O facto de Lavatera trimestris possuir um epicálice peculiar pode ter levado a
esta decisão de Lineu, mas a verdade é que o epicálice da L. trimestris é
atípico quando comparado com quase todas as espécies, quer do género Malva quer do género Lavatera.
As análises moleculares conduzidas por Martin Forbes Ray (1995) e
Fuertes-Aguilar et al. (2002) confirmaram que esta divisão é artificial uma vez
que muitas espécies colocadas no género Lavatera estão mais próximas de Malva sylvestris (a espécie tipo do
género Malva), do que outras espécies
desse mesmo género e provou também que os frutos são fatores essenciais a considerar.
(espécie tipo –
“Para evitar ambiguidade e permitir resolver
eventuais conflitos de identificação, cada nome botânico é ligado a uma espécie tipo, quase sempre uma planta herborizada e arquivada num herbário de referência. Esses exemplares tipo têm um valor excepcional para a
ciência, sendo disponibilizados pelos herbários seus detentores para análise e
comparação sempre que surjam dúvidas ou haja necessidade de rever o taxon
respectivo. Muitos desses exemplares têm hoje a sua imagem disponível na
Internet” @Wikipedia).
Nesta conformidade as espécies destes dois géneros, juntamente
com os géneros Alcea e Althaea, foram divididas em dois grupos,
independentemente dos géneros em que tinham sido antes colocadas (exceção feita
a Lavatera phoenicea, endémica das
Canarias):
- Grupo de fruto Lavateroide,
assim chamado porque o tipo de fruto em causa se encontra na
Lavatera trimestris, a espécie tipo do seu género. Neste grupo estão incluídas as espécies cujos frutos apresentam mericarpos parcialmente fundidos, os quais permanecem aderentes ao carpóforo
mas se abrem para libertar as sementes, quando maduras.
-
Grupo de fruto malvoide,
que tem como espécie tipo a Malva
sylvestris. Neste caso os frutos possuem esquizocarpos com mericarpos de
arestas marcadas e paredes espessas que não libertam a semente mas que se
destacam do carpóforo quer separadamente, quer no seu conjunto, sem deixar
resíduos.
De notar que os frutos malvoide e lavateroide são, contudo,
encontrados tanto em espécies do género Malva
como do género Lavatera,
independentemente da sua classificação genérica.

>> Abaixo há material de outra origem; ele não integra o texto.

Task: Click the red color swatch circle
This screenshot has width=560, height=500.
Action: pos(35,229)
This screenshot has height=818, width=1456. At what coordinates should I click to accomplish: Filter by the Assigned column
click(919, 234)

Em consequência, as espécies incluídas no
grupo Malvoide foram transferidas para o género Malva, embora permaneçam duvidas pelo facto de algumas espécies apresentarem frutos com morfologia intermédia. Em muitos artigos a transferência de Lavatera
trimestris é também dada como certa.
Link http://www.theplantlist.org/tpl/record/kew-2504047
Link http://www.theplantlist.org/tpl/record/kew-2504047
Muitas espécies do grupo Lavateroide continuam em duvida pois formam um grupo
mais heterogéneo, muitas delas não tendo ainda sido analisadas
sob o ponto de vista genético. Contudo, uma vez que não parece praticável subdividir
o grupo Lavateroide em muitos géneros, há botânicos que propõem incluir todas as
espécies num único género, Malva. A desvantagem desta transferência seria o facto de Malva L. se transformar num género morfologicamente muito diversificado e de difícil identificação. Por outro lado
as vantagens de tal classificação prevalecem claramente uma vez que todas as espécies
reunidas no género Malva passariam a
representar um grupo monofilético único, contendo todas as espécies descendentes do seu
ancestral comum.
Muitos outros fatores estão em causa para além do acima exposto mas uma coisa é certa, os taxonomistas não vão ter vida fácil para
desenredar esta “meada”, que acresce a tantas e tantas outras situações
intrincadas. Resta-nos desejar e esperar que haja mais cientistas interessados e
meios que tornem possível a tomada de medidas acertadas.